Lack of Physician In-Person Examination Documentation
Penalty
Summary
The facility failed to provide evidence that the attending physician conducted in-person examinations for all residents as required. Specifically, for one resident with multiple complex diagnoses including Type 2 Diabetes Mellitus with neuropathy, asthma, morbid obesity, bipolar disorder, atrial fibrillation, acute respiratory failure, hypertension, and hyperlipidemia, there were no physician progress notes documented in the medical record since admission. The medical record review showed that the Medical Director, who was the attending physician, only co-signed notes written by a Physician Assistant or Nurse Practitioner and did not write any direct physician notes for the resident. The facility's policy requires the physician to review the resident's plan of care during visits and to write and sign a progress note, but this was not followed in this case. The Director of Nursing confirmed the absence of physician notes for the resident.
Failure to Ensure Required Physician Visits for Resident
Penalty
Summary
The facility failed to ensure that physician visits were provided as required for a resident with multiple complex medical diagnoses, including osteonecrosis, gastrostomy, a history of malignant neoplasm, and nicotine dependence.
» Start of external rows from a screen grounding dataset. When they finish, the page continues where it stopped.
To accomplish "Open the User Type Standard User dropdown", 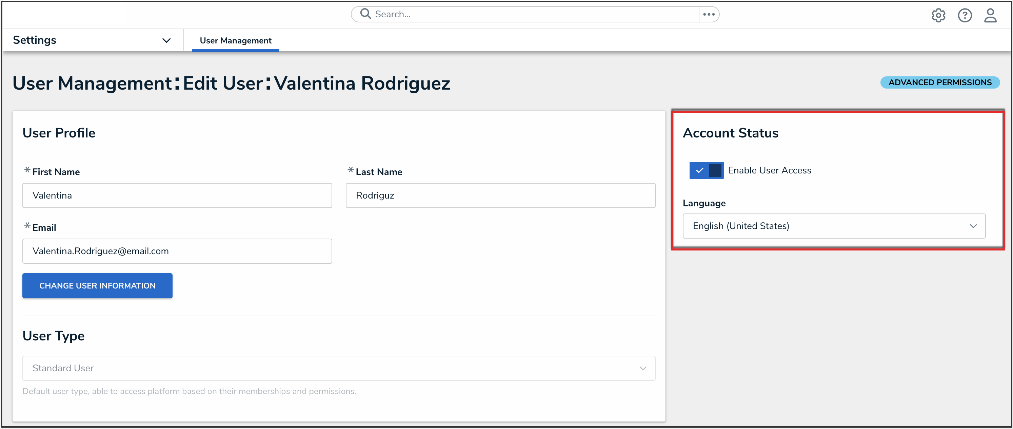I will coord(338,368).
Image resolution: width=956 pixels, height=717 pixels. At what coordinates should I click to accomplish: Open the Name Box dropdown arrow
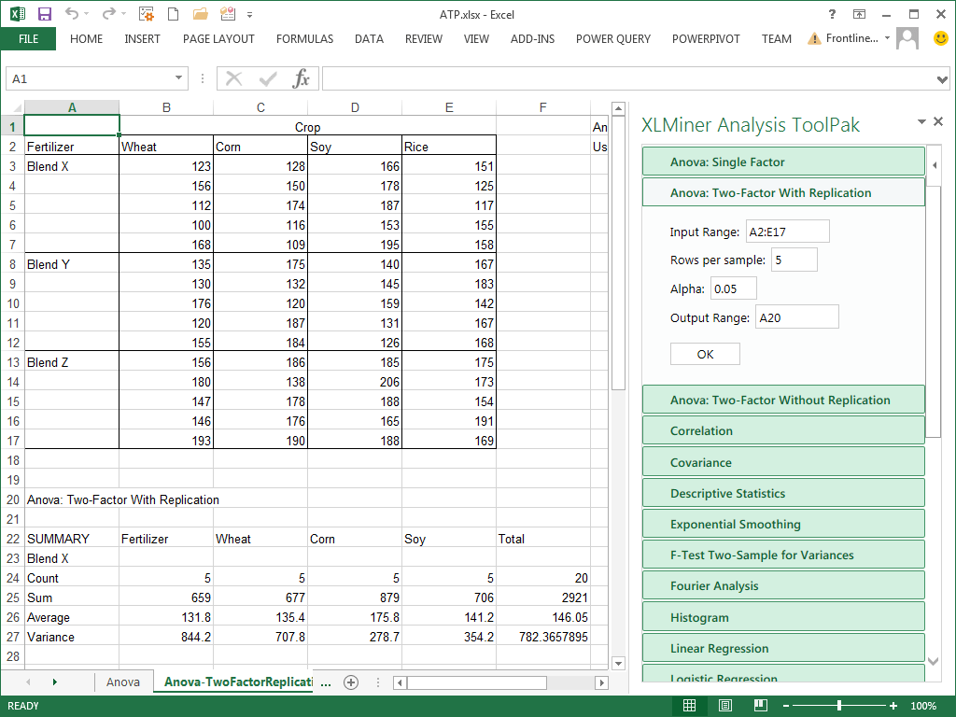tap(177, 78)
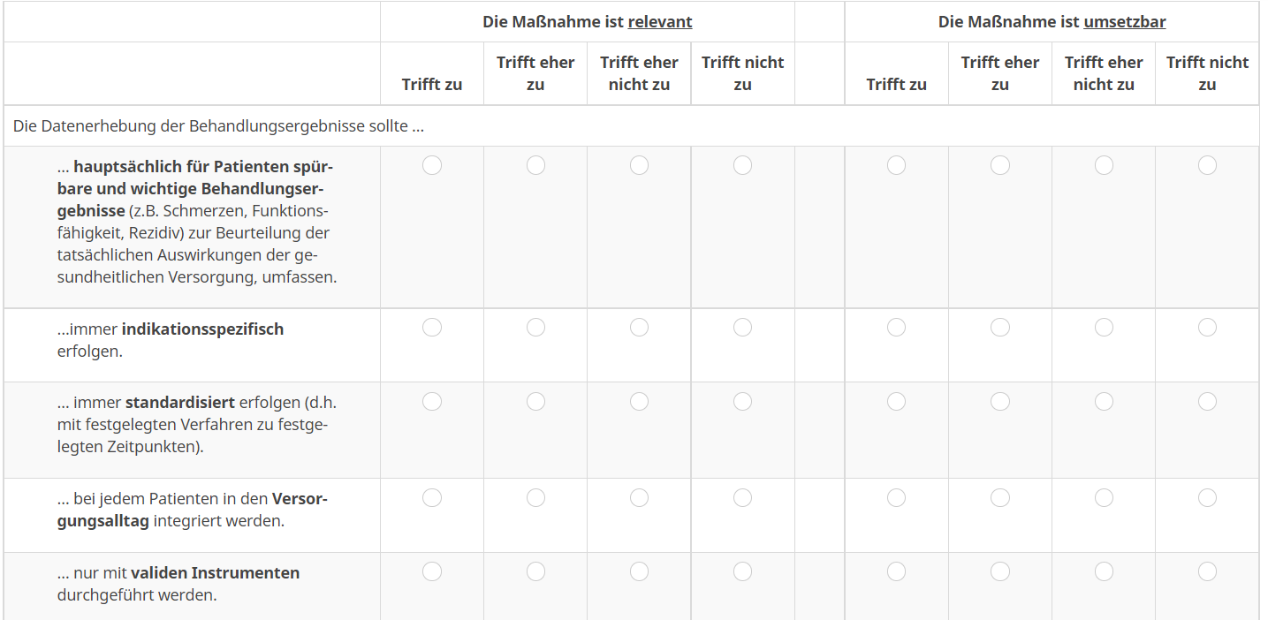Select 'Trifft nicht zu' relevant for indikationsspezifisch
Image resolution: width=1268 pixels, height=620 pixels.
pos(742,328)
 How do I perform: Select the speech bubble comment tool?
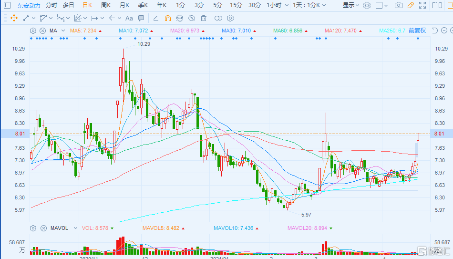[x=141, y=18]
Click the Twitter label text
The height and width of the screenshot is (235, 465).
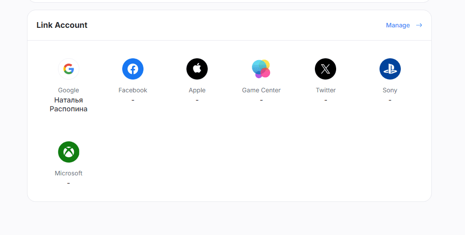[x=326, y=90]
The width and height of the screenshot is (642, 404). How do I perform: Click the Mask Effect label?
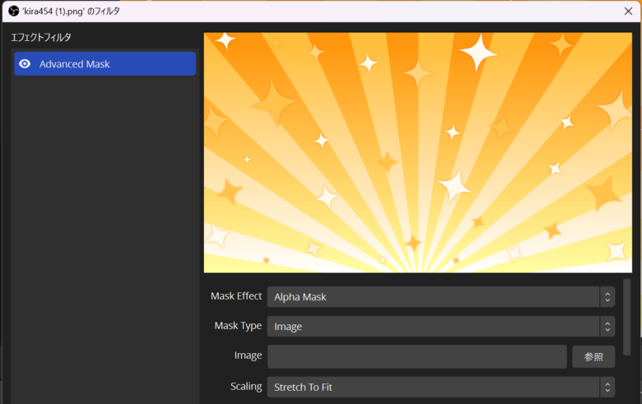(236, 296)
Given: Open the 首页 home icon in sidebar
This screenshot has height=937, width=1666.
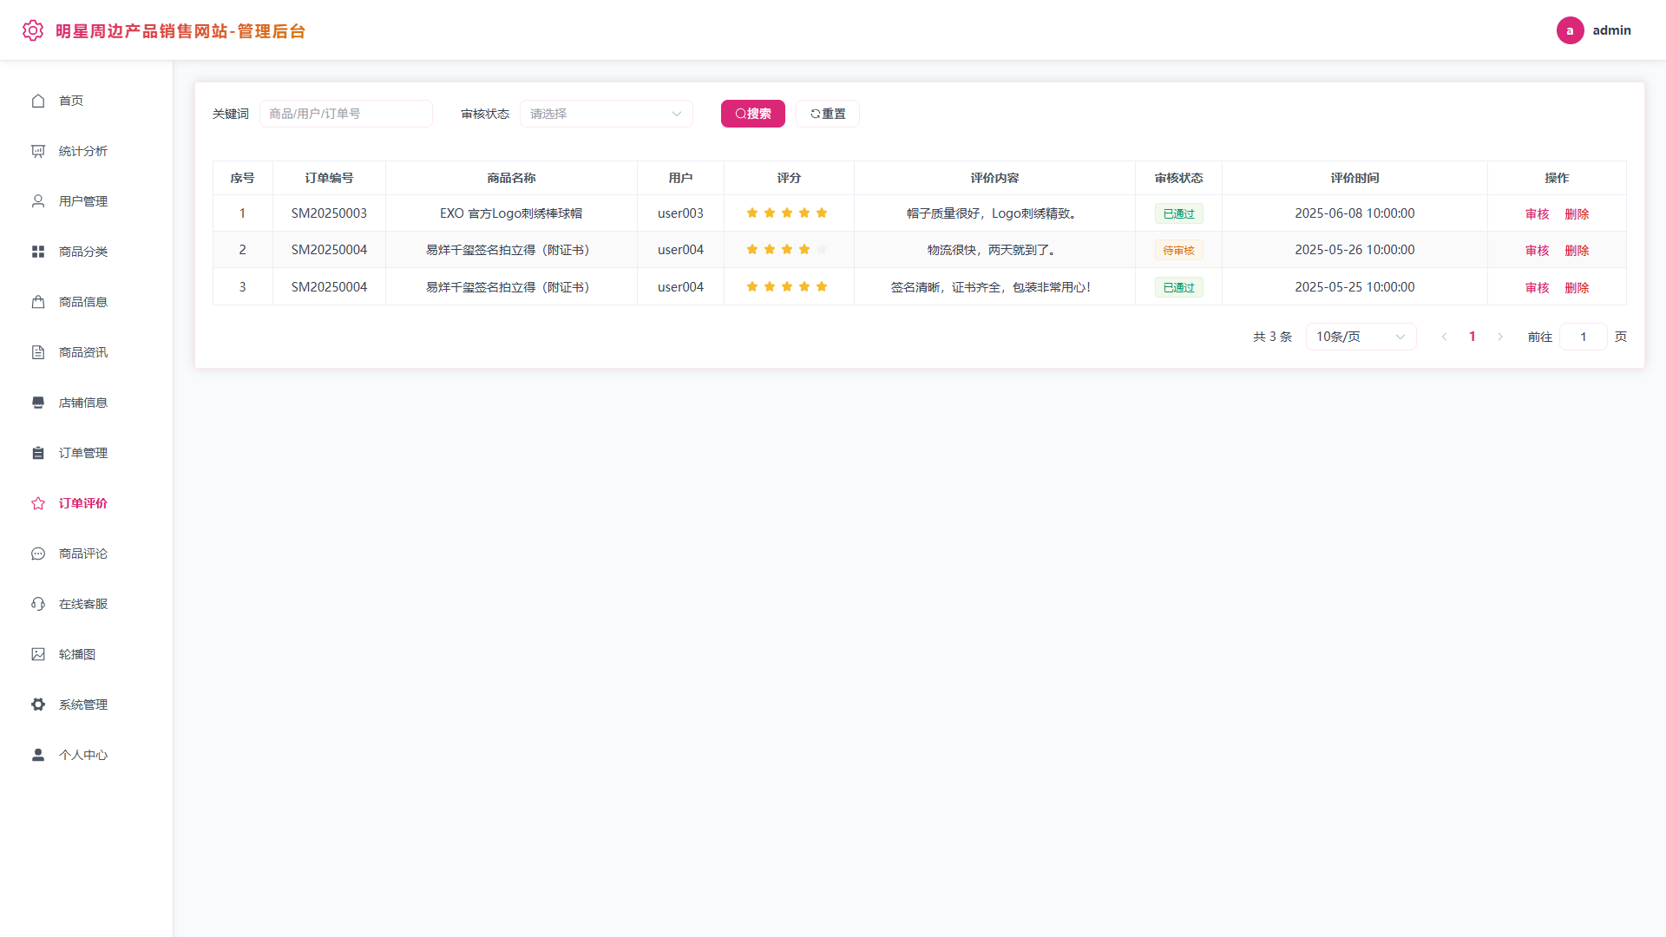Looking at the screenshot, I should pyautogui.click(x=38, y=101).

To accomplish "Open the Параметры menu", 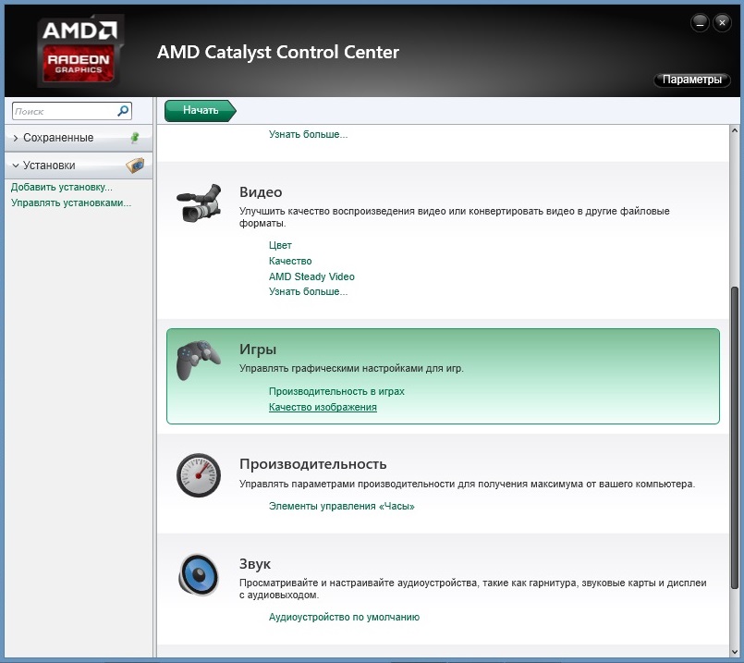I will [691, 80].
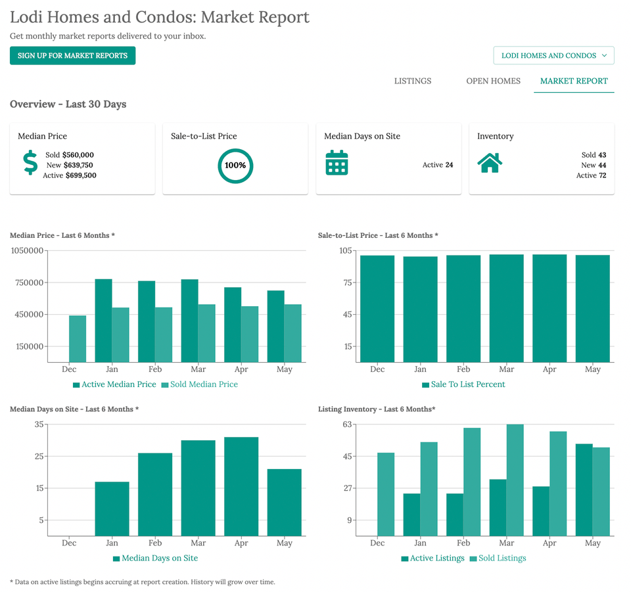Image resolution: width=631 pixels, height=592 pixels.
Task: Click the 100% circular Sale-to-List gauge
Action: click(x=235, y=166)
The resident, who had severe cognitive impairment and was dependent on a feeding tube for the majority of nutritional needs, had documentation of an admission physician visit and a subsequent physician order fax, but no other physician visits were found in the medical record. During interviews, the attending physician stated that a visit had been completed and notes sent to the facility, but facility leadership was unable to provide evidence of any required physician visits beyond the initial documentation. This lack of documentation and evidence of ongoing physician visits constituted the deficiency.